Attachment Theory and Divorce
If you’re a parent with an internet connection, you have probably heard of attachment theory. It is the idea that our very earliest relationships with our caretakers shape our development, behavior and personality, and provide the model for how we behave in our relationships as adults.
According to attachment theory, there are three main attachment styles: secure, anxious, and avoidant. Understanding your attachment style can help you respond to the challenges of divorce with self-compassion, cultivate kindness, and get you started on the path to recovery and new relationships.
Secure Attachment
People with secure attachment styles typically experienced safe, understanding, and responsive relationships with their caregivers as infants. They feel comfortable with themselves and can experience emotional stress without becoming overly upset. They are able to trust their partner, be honest about their feelings, and offer support when their partner is distressed. People with secure attachments are more likely to have satisfying relationships, but they are not immune from breakups - in fact, they might be the ones to break off a relationship because they feel secure with themselves and confident they can find a relationship that works for them.
Anxious Attachment
Anxiously attached partners find it difficult to trust and feel safe with their partner, questioning the security of their relationship and needing frequent reassurance that the relationship is still functioning. They likely had a caregiver who was unreliably available, such as a parent with an alcohol or drug addiction, or a depressed or anxious parent.

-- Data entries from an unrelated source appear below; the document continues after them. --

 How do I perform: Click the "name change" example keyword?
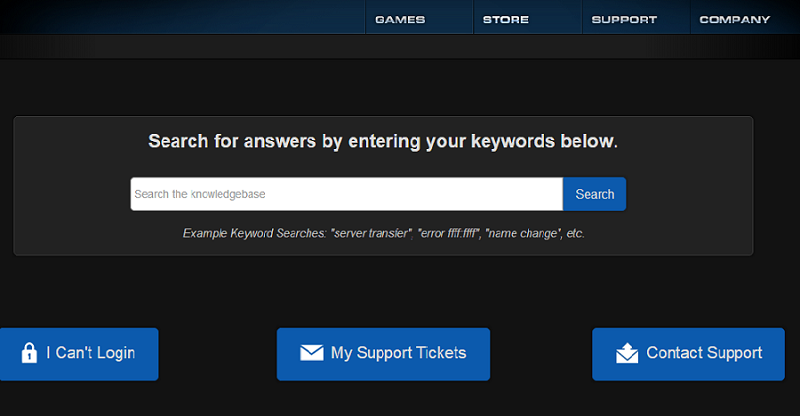point(522,233)
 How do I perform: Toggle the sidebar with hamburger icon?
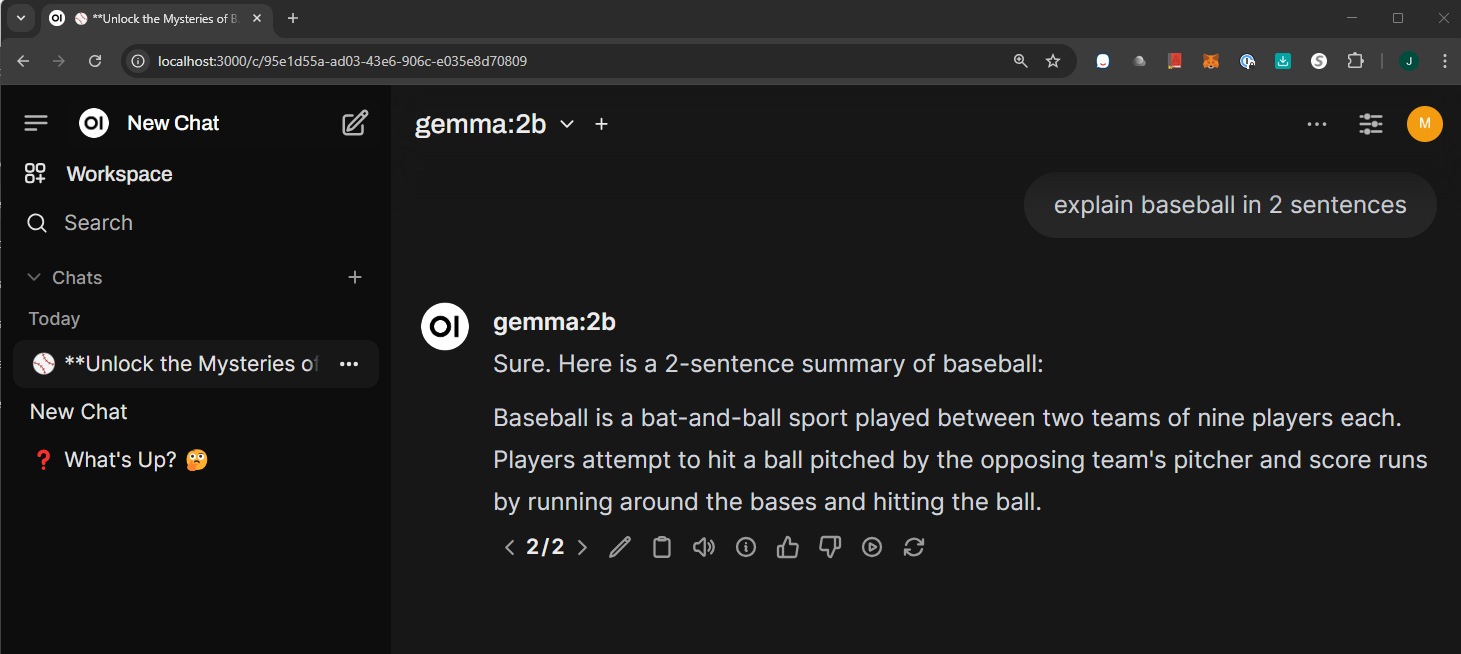pos(36,123)
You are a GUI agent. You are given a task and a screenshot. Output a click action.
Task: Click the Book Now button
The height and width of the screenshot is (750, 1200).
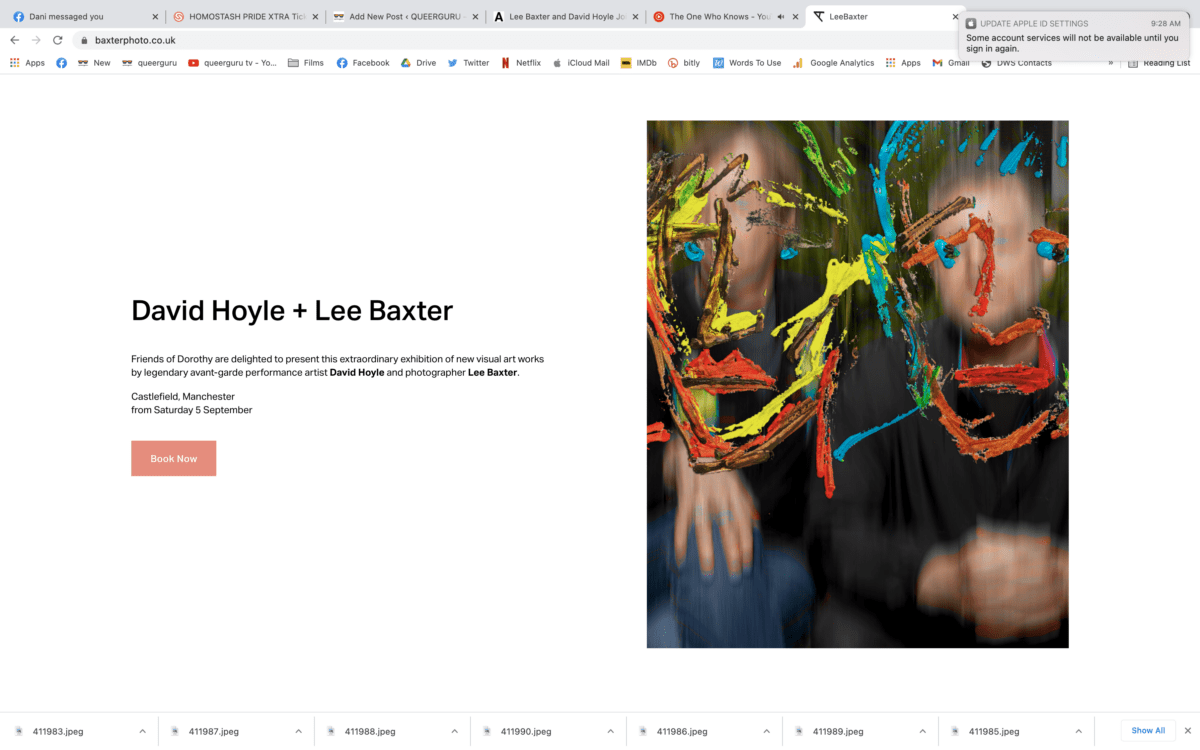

Their need for reassurance often leads to troubled relationships, as their anxiety causes them to act in ways that actually drive their partners away, while they are seeking to create closeness. When divorcing, people with an anxious attachment style may find it difficult to remain calm or feel safe because their source of reassurance (their partner) is now missing. They may seek out new relationships or develop unhealthy attachments to substances. But that doesn’t have to be the case - by recognizing, naming, and accepting the pattern that created their anxiety (often with the help of a therapist), a secure attachment style can be built and anxiety overcome.
Avoidant Attachment
People with an avoidant attachment styles tend to withdraw or shut down when emotional conflict arises in their relationship, dismissing their partner and their feelings or becoming so afraid of making a choice that might hurt their partner that they become unable to act at all. They might believe themselves to be more “rational” than a more emotionally expressive partner and blame their partner for the conflict in their relationship, but their withdrawal and refusal to engage in emotional topics also undermines the relationship. They tend to react to divorce by avoiding the other party or the work needed to go through the process, numbing or isolating themselves in the process, but they can break the pattern by turning toward their discomfort instead of away from it (a process made easier with the help of a therapist), and accepting that emotional stress, conflict, and loss are inevitable in any relationship.
Self-awareness is key
Hopefully, by understanding your attachment style you will begin to see how unconscious behaviors may have affected your relationship. Our personalities and relationship skills are molded at the very earliest time in our life, making it difficult, but not impossible, to see and overcome the patterns ingrained in us. Knowing this, you can see how useless it is to blame yourself for your divorce or the breakdown of your co-parenting relationship; while it is important to learn from and take responsibility for the consequences of our actions, it is equally important to recognize how often what seems like intentional behavior is actually deeply influenced by the things that happened to us as children and which were beyond our control.
Be compassionate toward yourself - and toward your ex. Remember, inside everyone is a kid who just wants to feel loved.